Exercise material section start

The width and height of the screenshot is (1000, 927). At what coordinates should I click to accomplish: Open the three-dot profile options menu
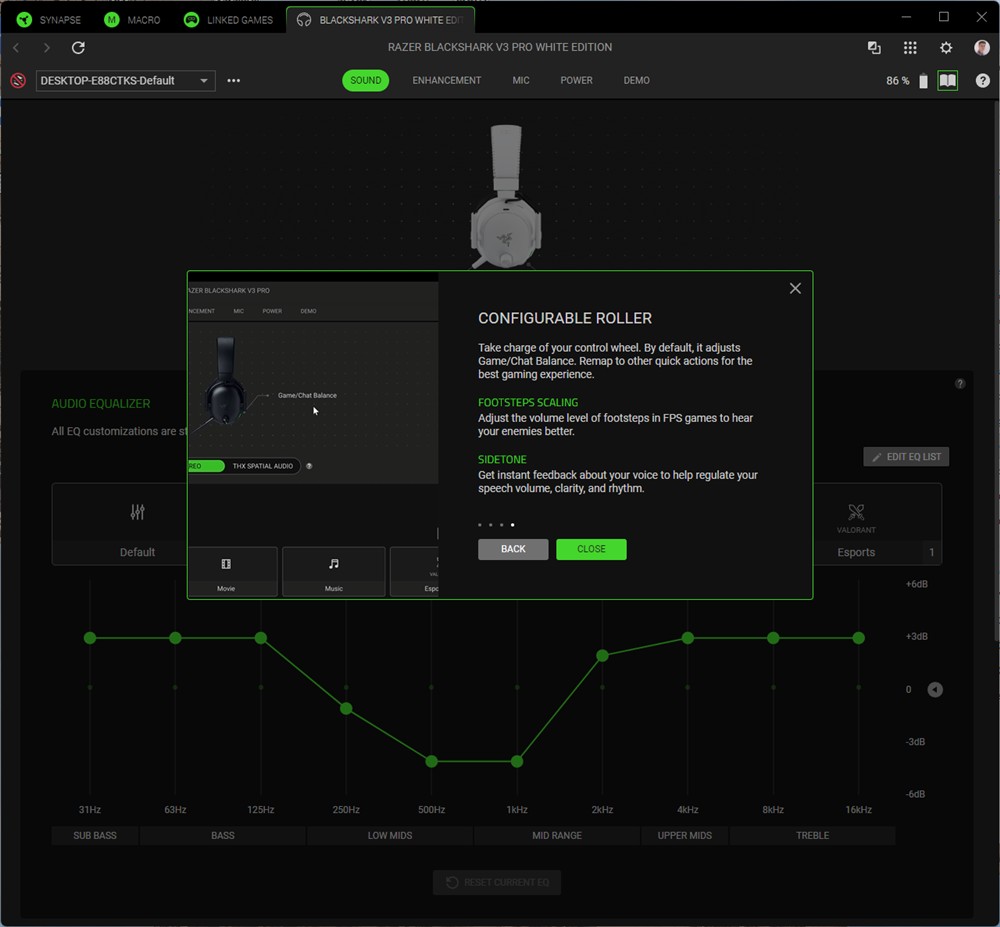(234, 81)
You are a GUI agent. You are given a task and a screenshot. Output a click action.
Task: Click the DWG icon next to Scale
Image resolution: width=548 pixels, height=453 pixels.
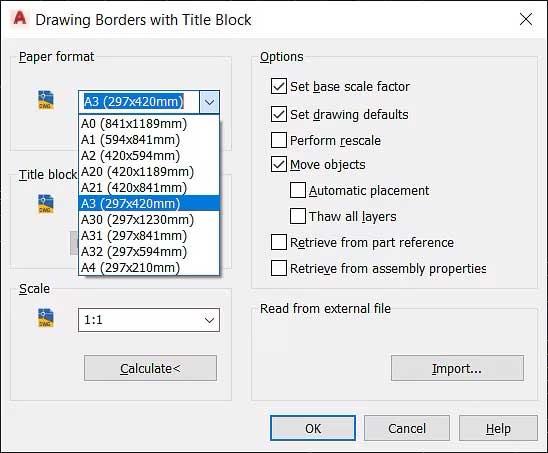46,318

Exercise material section end
Exercise material section start

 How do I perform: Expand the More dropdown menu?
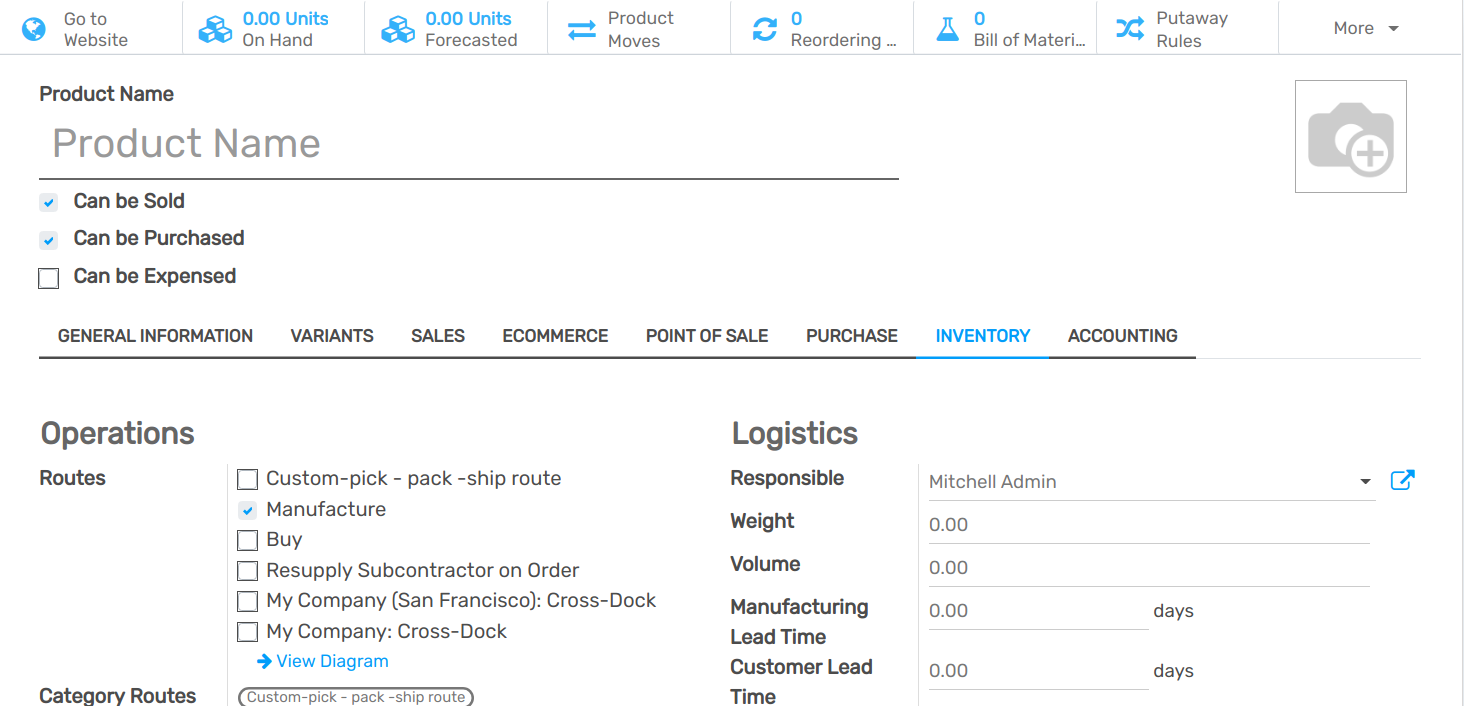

Exercise material section end

- **Problem requirements**
Your copy should hold only the lines above from the one containing "The width and" through the one containing "Task: Click the DWG icon next to Scale", exactly as written and free of pictures.

- **Reply to the task**
The width and height of the screenshot is (1000, 927). At what coordinates should I click to accomplish: Open the three-dot profile options menu
(234, 81)
You are a GUI agent. You are given a task and a screenshot. Output a click action.
Task: Click the DWG icon next to Scale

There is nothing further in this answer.